Я решил уйти прямо сейчас, не мешкая, пока безрукий не повернулся вдруг ко мне, пока не улыбнулся на четыре с плюсом; пока...

В конце концов, что теряю я, - только книгу, которую не успел дочитать, только друга, - но разве голос его уже не слился с голосами других персонажей, уже отпечатанных через копировальную бумагу завтрашним московским эхом?..

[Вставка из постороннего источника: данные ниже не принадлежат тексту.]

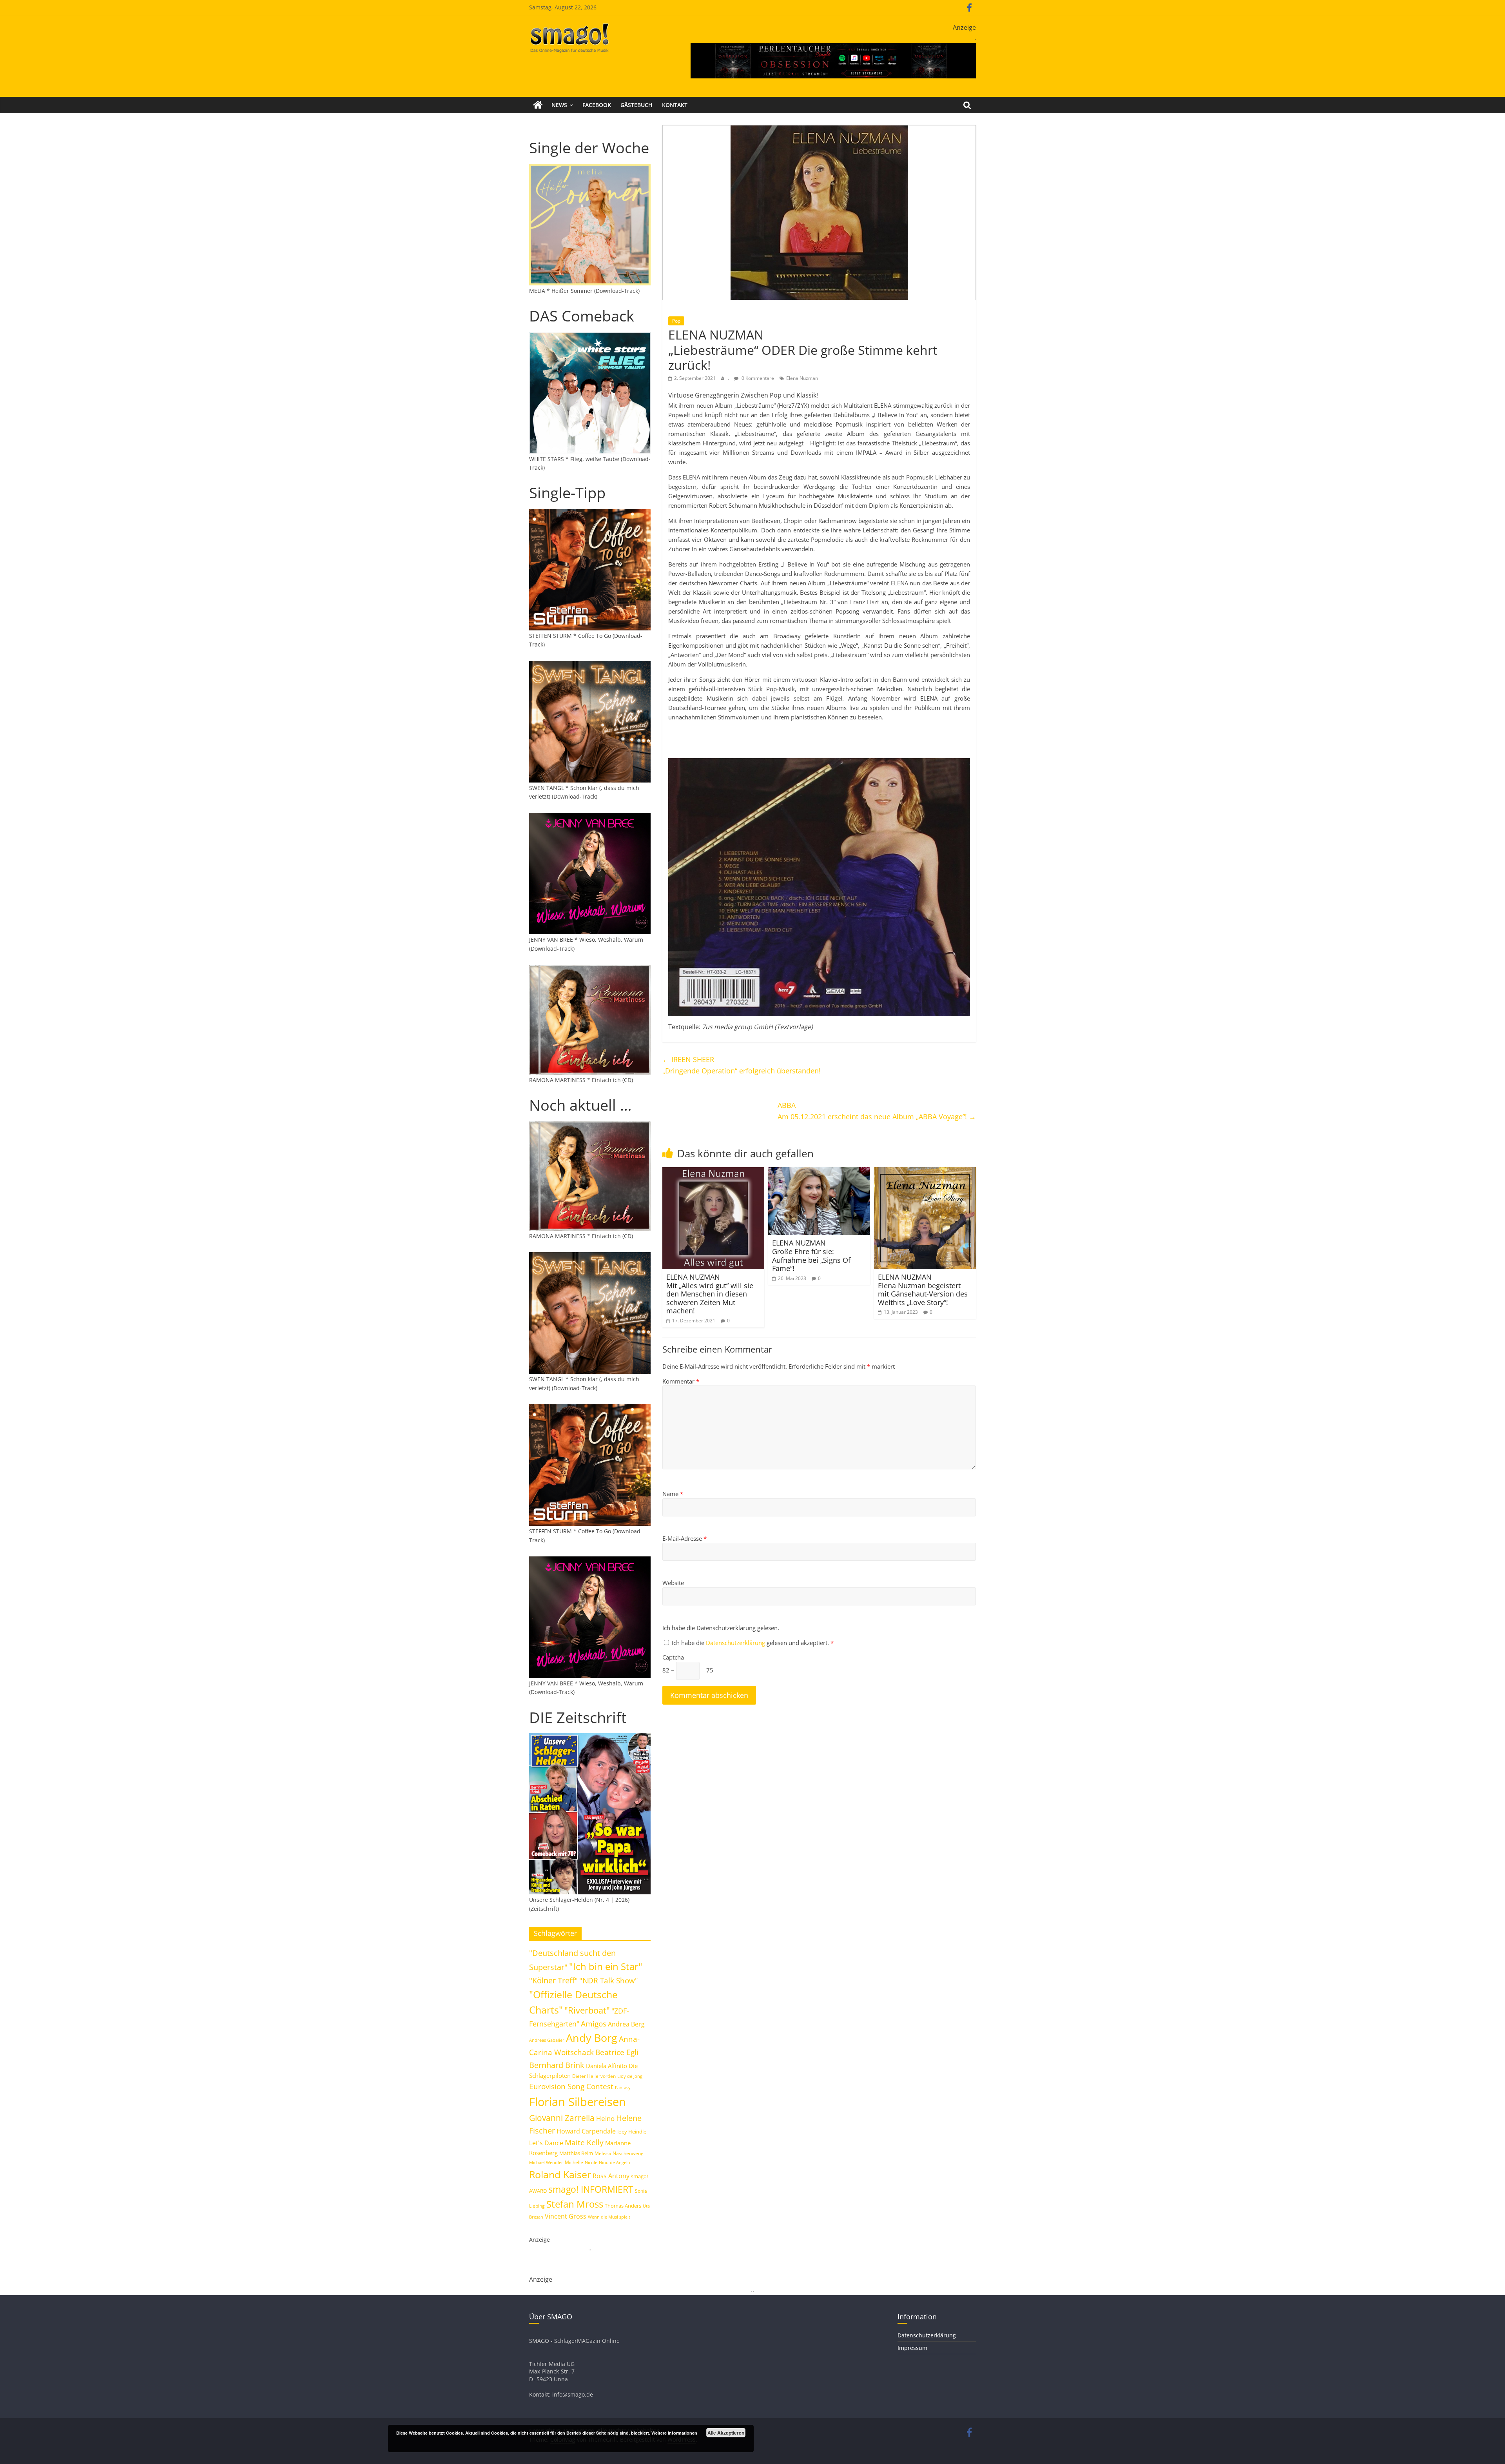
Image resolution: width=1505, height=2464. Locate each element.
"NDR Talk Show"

Если я действительно находился где-то неподалеку от минарета Сыныг-кала, то мне, конечно, лучше было бы идти сейчас по направлению к нему: так и скорее, и удобнее, и выходить из Крепости безопаснее. Однако я не был до конца уверен, что нахожусь где-то поблизости от знаменитого минарета, потому счел более благоразумным идти той дорогой, какой пришел сюда с Марком, - на такую осторожность меня навела ударившая в глаза темнота, едва только я закрыл за собою дверь.

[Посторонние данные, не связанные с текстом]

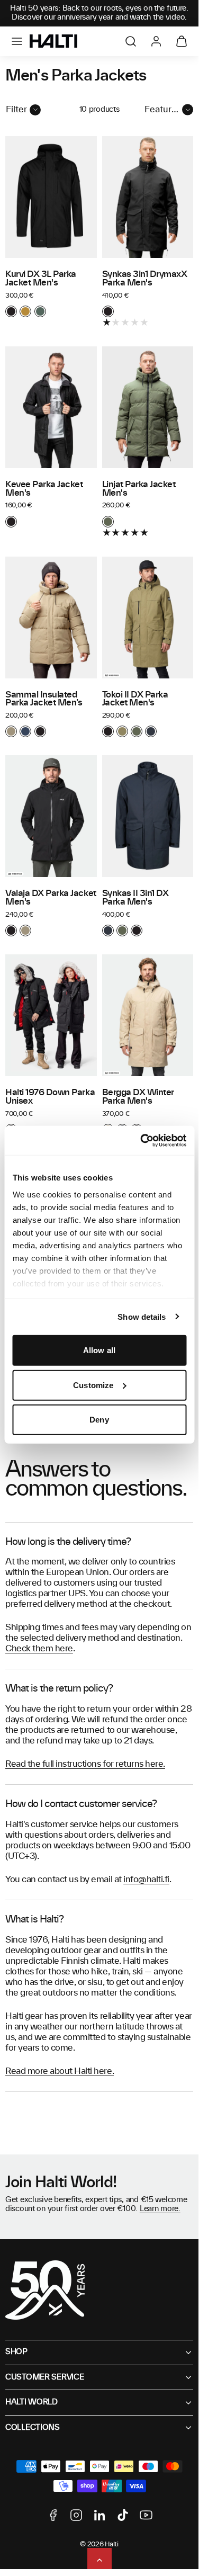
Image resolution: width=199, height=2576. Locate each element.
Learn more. (160, 2209)
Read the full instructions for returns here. (85, 1764)
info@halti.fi (146, 1879)
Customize (93, 1384)
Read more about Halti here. (59, 2071)
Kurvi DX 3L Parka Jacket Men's (40, 278)
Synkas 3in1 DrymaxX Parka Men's (144, 278)
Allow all (99, 1350)
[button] (17, 41)
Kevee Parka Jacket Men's (44, 488)
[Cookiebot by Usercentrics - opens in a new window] (141, 1140)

Ни одного окна, из которого бы лился свет, ни одного фонаря. Все, что отчетливо этой ночью - только над твоей головой тоненький бархатный лоскуток неба, нарезанный острыми краями низких и плоских крыш, с медленно плывущей вдоль улочки дальней звездой - остановись, и она остановится, прибавь шагу, и она, оставаясь такой же отчетливо-медлительной, все равно будет впереди тебя, торопыги. Тоненькие бархатные лоскутки неба (где там Парад Планет? Да разве увидишь отсюда.) Черные стены слева и справа на расстоянии вытянутой руки. Тишина... тишина звенящая, зудящая, шелково-шелестящая... вся на "щая", настоящая... широко открытые слепо-немые окна... Тишина (а ведь практически вся Крепость живет на первом этаже), в которой непроизвольно приглушаешь собственные шаги. Тишина, в которой стареешь сразу "на"... на несколько веков с каждым приглушенным тобою шагом и попыткой высечь искру в немом отворенном окне.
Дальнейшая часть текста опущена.